● **Exercise goal**
Repeat the data below verbatim, starting at the line that contains "Given: Collapse the 生活 group" and ending at the line that contains "(x=628, y=36)", including both of those lines.

=====

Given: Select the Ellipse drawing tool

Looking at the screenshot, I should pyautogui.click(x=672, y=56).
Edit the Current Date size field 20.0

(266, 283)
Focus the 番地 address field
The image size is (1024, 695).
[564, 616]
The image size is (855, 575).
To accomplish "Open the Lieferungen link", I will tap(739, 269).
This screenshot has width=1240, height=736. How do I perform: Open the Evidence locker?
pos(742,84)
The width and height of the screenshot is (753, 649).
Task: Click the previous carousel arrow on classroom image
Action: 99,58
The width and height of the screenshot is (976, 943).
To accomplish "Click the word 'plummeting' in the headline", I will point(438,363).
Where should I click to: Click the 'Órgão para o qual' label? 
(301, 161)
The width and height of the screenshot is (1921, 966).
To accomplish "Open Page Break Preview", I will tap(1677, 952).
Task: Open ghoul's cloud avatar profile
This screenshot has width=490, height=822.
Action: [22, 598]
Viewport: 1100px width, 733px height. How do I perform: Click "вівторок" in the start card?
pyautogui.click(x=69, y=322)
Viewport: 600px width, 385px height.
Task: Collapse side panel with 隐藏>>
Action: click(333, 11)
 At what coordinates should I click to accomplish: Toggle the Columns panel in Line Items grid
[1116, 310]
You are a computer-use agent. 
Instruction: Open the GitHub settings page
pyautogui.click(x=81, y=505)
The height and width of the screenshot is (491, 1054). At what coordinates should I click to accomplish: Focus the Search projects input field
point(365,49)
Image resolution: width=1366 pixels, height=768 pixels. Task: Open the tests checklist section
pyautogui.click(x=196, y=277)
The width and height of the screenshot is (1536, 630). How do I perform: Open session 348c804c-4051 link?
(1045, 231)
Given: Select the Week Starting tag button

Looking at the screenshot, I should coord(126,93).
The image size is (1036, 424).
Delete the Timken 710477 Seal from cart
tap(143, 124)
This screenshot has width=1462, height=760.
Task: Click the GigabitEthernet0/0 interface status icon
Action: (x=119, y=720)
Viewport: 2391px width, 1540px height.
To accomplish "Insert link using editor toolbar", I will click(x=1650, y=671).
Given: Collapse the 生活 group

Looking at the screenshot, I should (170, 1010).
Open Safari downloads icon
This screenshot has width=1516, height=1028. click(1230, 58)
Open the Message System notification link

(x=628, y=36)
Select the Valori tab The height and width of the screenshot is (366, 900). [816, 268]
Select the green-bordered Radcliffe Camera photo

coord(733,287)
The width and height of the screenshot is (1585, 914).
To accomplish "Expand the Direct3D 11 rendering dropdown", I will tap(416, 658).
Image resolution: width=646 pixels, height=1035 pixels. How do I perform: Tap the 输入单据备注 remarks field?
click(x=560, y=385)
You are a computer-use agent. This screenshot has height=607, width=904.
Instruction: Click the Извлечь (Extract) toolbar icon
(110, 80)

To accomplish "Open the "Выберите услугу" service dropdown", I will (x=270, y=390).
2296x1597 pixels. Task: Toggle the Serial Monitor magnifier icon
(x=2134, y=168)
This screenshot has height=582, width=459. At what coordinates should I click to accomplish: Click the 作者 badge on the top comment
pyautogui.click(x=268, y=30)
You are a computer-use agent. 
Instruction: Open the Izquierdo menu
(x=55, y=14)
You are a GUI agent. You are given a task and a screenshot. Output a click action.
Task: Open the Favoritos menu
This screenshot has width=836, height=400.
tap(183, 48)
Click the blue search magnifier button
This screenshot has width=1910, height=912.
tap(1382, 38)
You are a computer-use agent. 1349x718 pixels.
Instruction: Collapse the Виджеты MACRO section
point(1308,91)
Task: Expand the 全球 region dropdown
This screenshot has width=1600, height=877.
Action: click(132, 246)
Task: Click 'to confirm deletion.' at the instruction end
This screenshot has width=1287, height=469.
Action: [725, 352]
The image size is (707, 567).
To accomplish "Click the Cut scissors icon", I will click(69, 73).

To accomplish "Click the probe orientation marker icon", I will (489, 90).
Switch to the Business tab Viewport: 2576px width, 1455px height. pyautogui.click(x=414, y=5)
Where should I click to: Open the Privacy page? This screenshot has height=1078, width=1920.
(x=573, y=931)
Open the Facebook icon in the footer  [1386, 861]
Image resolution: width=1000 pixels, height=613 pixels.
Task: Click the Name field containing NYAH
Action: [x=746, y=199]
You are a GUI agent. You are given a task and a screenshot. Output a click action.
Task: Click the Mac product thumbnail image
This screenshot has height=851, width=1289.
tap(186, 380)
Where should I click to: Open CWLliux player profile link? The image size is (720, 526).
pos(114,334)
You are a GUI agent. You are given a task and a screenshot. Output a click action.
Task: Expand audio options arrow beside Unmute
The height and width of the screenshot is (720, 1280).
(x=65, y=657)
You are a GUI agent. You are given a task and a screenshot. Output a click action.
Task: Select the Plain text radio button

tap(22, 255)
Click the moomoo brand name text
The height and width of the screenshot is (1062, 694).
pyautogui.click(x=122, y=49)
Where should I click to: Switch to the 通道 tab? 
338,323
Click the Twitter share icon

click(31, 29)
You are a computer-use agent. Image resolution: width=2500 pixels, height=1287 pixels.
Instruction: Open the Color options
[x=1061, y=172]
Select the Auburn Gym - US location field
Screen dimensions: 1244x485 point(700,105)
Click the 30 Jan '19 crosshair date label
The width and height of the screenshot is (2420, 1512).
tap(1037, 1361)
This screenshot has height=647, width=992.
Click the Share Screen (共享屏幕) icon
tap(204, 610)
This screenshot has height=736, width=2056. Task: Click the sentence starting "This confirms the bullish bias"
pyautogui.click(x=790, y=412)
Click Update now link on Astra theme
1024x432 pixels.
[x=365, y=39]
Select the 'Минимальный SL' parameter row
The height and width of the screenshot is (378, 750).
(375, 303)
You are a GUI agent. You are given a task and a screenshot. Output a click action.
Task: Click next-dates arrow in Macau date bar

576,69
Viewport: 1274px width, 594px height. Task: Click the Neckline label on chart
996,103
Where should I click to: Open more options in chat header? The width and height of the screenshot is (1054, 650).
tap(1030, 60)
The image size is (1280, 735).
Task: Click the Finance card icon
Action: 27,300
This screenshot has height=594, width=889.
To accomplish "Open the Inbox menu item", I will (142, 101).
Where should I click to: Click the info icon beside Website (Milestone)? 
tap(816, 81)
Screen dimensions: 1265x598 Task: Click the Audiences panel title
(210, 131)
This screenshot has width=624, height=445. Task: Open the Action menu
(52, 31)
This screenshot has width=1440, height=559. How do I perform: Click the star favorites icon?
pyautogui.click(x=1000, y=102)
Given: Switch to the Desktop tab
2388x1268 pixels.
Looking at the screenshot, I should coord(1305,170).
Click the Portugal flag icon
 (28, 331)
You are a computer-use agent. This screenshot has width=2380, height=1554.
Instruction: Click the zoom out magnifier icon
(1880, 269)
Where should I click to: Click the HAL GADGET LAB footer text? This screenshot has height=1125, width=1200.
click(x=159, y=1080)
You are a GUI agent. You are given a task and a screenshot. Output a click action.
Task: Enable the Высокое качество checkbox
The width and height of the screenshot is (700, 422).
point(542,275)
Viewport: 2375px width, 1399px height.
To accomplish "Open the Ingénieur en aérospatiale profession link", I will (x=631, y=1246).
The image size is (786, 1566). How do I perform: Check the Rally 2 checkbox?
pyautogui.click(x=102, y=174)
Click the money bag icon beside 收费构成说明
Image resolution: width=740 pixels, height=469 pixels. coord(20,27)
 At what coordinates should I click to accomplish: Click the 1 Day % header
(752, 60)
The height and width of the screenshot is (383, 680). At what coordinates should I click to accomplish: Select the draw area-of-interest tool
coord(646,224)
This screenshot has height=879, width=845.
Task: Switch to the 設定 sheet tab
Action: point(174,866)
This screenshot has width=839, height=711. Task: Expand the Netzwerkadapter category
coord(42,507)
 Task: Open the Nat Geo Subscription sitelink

=====

● **Result**
Given: Collapse the 生活 group

Looking at the screenshot, I should (170, 1010).
Open Safari downloads icon
This screenshot has width=1516, height=1028. click(1230, 58)
Open the Message System notification link

(x=628, y=36)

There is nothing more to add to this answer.